▸ WRITTEN INSTRUCTION:
Copy the records below verbatim, beginning with the line containing "Open the Learn" and continuing through the end of the records, both ends included.
--- START DATASET CONTENT ---
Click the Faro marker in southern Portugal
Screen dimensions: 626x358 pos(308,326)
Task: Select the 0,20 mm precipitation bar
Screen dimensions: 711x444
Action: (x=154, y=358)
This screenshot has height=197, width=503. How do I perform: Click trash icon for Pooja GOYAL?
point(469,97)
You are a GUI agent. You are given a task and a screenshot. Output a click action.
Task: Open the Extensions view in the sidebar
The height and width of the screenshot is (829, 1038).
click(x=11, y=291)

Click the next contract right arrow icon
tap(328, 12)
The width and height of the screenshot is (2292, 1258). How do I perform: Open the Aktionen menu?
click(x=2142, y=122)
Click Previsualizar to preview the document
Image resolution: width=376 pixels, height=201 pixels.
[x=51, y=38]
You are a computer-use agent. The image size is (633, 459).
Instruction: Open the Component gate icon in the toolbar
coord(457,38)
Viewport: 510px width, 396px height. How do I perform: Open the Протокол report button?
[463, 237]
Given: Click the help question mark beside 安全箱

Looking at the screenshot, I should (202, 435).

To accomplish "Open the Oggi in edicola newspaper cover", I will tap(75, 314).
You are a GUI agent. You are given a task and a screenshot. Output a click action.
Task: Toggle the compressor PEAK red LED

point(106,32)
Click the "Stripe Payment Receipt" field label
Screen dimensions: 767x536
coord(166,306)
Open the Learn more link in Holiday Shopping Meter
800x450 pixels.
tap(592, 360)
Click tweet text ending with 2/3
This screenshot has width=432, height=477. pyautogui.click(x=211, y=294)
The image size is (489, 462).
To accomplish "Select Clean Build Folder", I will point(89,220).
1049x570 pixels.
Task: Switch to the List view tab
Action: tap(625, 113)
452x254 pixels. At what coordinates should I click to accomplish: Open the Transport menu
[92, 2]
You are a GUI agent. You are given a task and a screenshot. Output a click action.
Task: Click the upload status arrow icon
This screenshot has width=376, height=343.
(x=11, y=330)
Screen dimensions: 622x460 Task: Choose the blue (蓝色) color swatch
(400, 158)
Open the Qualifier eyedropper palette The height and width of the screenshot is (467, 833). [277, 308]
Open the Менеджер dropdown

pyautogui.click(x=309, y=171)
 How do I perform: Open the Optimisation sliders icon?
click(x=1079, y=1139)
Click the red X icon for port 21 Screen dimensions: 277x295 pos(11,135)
--- END DATASET CONTENT ---
▸ EXERCISE SOLUTION:
Open the Learn more link in Holiday Shopping Meter
800x450 pixels.
tap(592, 360)
Click tweet text ending with 2/3
This screenshot has width=432, height=477. pyautogui.click(x=211, y=294)
The image size is (489, 462).
To accomplish "Select Clean Build Folder", I will point(89,220).
1049x570 pixels.
Task: Switch to the List view tab
Action: tap(625, 113)
452x254 pixels. At what coordinates should I click to accomplish: Open the Transport menu
[92, 2]
You are a GUI agent. You are given a task and a screenshot. Output a click action.
Task: Click the upload status arrow icon
This screenshot has width=376, height=343.
(x=11, y=330)
Screen dimensions: 622x460 Task: Choose the blue (蓝色) color swatch
(400, 158)
Open the Qualifier eyedropper palette The height and width of the screenshot is (467, 833). [277, 308]
Open the Менеджер dropdown

pyautogui.click(x=309, y=171)
 How do I perform: Open the Optimisation sliders icon?
click(x=1079, y=1139)
Click the red X icon for port 21 Screen dimensions: 277x295 pos(11,135)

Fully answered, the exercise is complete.